● Supplied text:
# Chicken teriyaki in a pineapple - Food Porn



## Gaff (Jan 20, 2012)

If you have a weak heart please do not scroll down. 

I ran across this recipe and had to give it a go. Use chicken thighs and cut up into 1" pieces although most of mine were bigger (yup, that's what she said). Brown it in a skillet with olive oil and I added some minced garlic. Then add your teriyaki sauce, brown sugar and honey. Let it simmer and the sauce will thicken. Sprinkle some sesame seeds and serve. 

I cut a pineapple in half and scooped out the insides and the juices too. Once it's all done fill it with white rice and chicken. Now sit back, eat and enjoy.

● Given material:
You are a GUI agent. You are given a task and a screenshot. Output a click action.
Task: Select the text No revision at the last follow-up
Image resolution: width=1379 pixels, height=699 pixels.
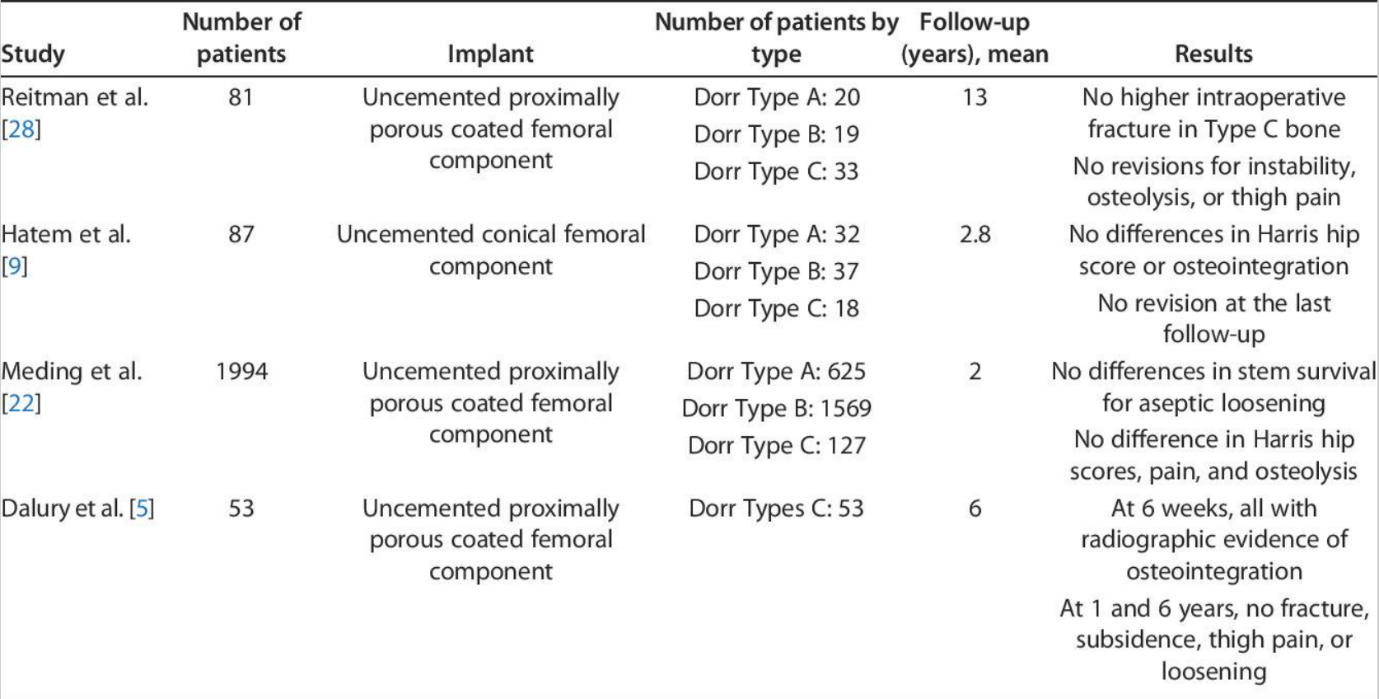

● Stated task A: Render this sentence from the teriyaki pineapple post into Spanish: "Let it simmer and the sauce will thicken."
● Stated task B: Extend the teriyaki pineapple post with a few more sentences picking up after its final line.
The material comes from a separate source and has no connection to the teriyaki pineapple post.

● Task answer A: Déjalo hervir a fuego lento y la salsa se espesará.

● Task answer B:
http://www.buzzfeed.com/christinebyrne/teriyaki-chicken-inside-a-pineapple#.bjodDMewP


----------



## halo1 (Oct 4, 2007)

Looks awesome gaff!


----------



## kanaka (Oct 3, 2007)

Excellent! Even got the 2 scoops rice there! Now, if there was only room for the mac salad...


----------



## Paymaster (Jan 9, 2012)

Now that is pretty cool!!!!:thumbup:


----------



## SHunter (Jun 19, 2009)

You should open a restaurant. I would buy that dish.


----------



## Jason (Oct 2, 2007)

Nice...like it all!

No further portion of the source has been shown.